**Task directions**
The lines from the top of the listing through the one containing "Click the vertical" are to be retyped exactly, with no other lines.

**Supplied information**
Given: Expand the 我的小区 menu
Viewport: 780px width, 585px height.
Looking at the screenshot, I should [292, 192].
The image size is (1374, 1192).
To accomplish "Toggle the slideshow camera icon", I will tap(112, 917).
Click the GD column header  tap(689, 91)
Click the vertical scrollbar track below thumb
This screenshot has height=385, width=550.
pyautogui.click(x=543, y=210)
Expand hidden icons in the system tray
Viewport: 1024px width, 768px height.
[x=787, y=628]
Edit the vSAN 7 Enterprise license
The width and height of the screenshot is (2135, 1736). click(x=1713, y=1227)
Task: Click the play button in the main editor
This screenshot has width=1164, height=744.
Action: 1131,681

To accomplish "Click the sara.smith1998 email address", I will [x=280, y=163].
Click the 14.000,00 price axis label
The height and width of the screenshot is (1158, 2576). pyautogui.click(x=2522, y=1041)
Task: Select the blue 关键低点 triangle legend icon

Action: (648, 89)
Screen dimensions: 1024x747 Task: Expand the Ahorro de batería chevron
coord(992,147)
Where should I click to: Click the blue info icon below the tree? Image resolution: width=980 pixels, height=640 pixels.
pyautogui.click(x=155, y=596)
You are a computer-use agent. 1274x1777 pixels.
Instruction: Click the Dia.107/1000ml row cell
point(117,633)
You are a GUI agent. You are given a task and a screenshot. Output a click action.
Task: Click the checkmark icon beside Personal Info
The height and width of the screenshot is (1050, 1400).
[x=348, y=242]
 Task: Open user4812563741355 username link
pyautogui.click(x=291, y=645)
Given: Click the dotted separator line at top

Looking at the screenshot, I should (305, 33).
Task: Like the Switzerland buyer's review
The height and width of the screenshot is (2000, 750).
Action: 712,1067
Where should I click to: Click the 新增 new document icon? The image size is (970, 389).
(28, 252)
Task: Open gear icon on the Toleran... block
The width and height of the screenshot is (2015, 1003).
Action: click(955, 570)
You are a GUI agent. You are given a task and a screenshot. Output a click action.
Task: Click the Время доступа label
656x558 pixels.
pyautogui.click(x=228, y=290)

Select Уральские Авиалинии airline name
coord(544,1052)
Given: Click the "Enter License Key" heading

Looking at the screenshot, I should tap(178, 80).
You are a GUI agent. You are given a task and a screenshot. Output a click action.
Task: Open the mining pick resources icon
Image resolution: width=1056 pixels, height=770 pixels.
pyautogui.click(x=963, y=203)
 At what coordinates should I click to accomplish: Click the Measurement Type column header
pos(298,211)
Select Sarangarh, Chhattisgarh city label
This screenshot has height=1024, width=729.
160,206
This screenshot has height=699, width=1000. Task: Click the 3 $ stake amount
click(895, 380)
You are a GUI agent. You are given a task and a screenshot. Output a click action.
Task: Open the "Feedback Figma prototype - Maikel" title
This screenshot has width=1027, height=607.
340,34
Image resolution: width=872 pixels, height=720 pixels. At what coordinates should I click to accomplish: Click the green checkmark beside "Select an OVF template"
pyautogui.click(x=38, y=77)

**Solution**
Given: Expand the 我的小区 menu
Viewport: 780px width, 585px height.
Looking at the screenshot, I should [292, 192].
The image size is (1374, 1192).
To accomplish "Toggle the slideshow camera icon", I will tap(112, 917).
Click the GD column header  tap(689, 91)
Click the vertical scrollbar track below thumb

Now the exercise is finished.